Tuesday, June 25, 2013

The Upstairs Lounge - Never Forget

I have to admit I had never heard of the massacre at the Upstairs Lounge before reading Chris Clarks' post today. But there's a reason for that.

The UpStairs Lounge arson was the deadliest fire in New Orleans history and the largest massacre of gay people ever in the U.S. Yet it didn’t make much of an impact news-wise. The few respectable news organizations that deigned to cover the tragedy made little of the fact that the majority of the victims had been gay, while talk-radio hosts tended to take a jocular or sneering tone: What do we bury them in? Fruit jars, sniggered one, on the air, only a day after the massacre.

Other, smaller disasters resulted in City Hall press conferences or statements of condolence from the governor, but no civil authorities publicly spoke out about the fire, other than to mumble about needed improvements to the city’s fire code.

Continuing this pattern of neglect, the New Orleans police department appeared lackluster about the investigation (the officers involved denied it). The detectives wouldn’t even acknowledge that it was an arson case, saying the cause of the fire was of “undetermined origin.” No one was ever charged with the crime, although an itinerant troublemaker with known mental problems, Rogder Dale Nunez, is said to have claimed responsibility multiple times. Nunez, a sometime visitor to the UpStairs Lounge, committed suicide in 1974.

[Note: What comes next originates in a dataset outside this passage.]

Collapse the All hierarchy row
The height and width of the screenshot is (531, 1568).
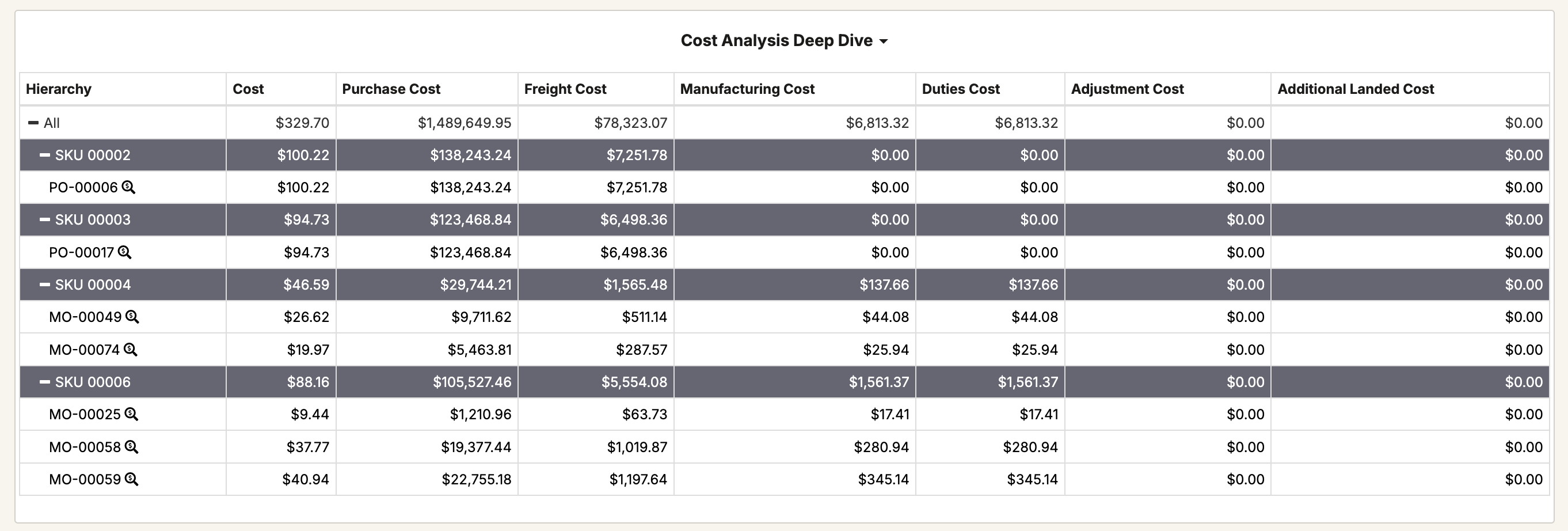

Watch the trailer for Royd Anderson’s new documentary about the UpStairs Lounge:
Clarke writes:
It was a horrible murderous act, with 32 people dead, and Terry’s post is really hard to read. Not only for the description of the suffering (with a grotesque photo of the body of Metropolitan Community Church pastor Bill Larson, be warned) but also for the description of the reaction of locals after the event.
Tough reading, but do it anyway if you can. The victims at the UpStairs Lounge have been all but forgotten. They fucking well deserve better, and so do we.